| HN Mirror

Is OCR that good yet? From what I've seen, it's good if you have uniform text in a single standard-looking font. When layout or font varies widely, or there's extraneous stuff on the page (for instance: headers, footers, page numbers, marginal notes, same-page footnotes, low quality source material with marks on it, or scan artifacts), quality degrades. Good OCR engines I've seen can still OCR all the things and present them in a somewhat readable text format, but general intelligence (human or AGI) allows quick, automatic recognition of different sections of text that a narrow OCR AI struggles with. A human or AGI knows this text and that text are both blockquotes, or marginal notes, and instinctively attaches semantic meaning to each area, font, style, color encountered. An OCR engine struggles to get beyond blocks of text each with their own margins and no semantic meaning attached, leading to markup hell.
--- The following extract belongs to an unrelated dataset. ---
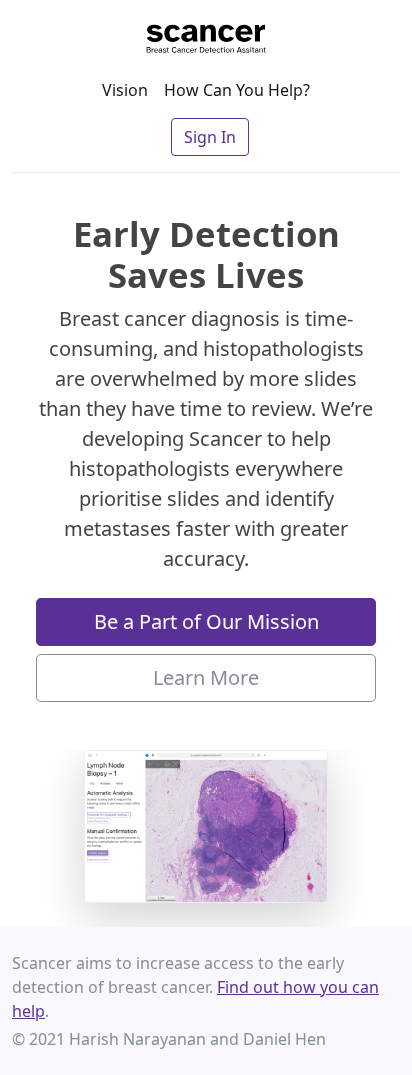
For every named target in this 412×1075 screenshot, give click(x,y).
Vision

To highlight the limitations, look at an OCR'd version of a technical book with code samples and different fonts and styles that have different meanings, and that has both footnotes and endnotes. The text will be readable, but disorganized, probably inconsistent styling, and even if some footnotes and endnotes are linked by a good engine, I suspect that's less than fully reliable. For the purposes of reading the book, I'd rather have the scanned pdf with page images for reading, with the OCR'd text as the text layer for searching.

Lower-quality source images seem to cause major problems for tesseract, and even ABBYY judging from archive.org text conversions. Those engines confuse more ambiguous letter or punctuation combinations, while humans can still read the images without much trouble.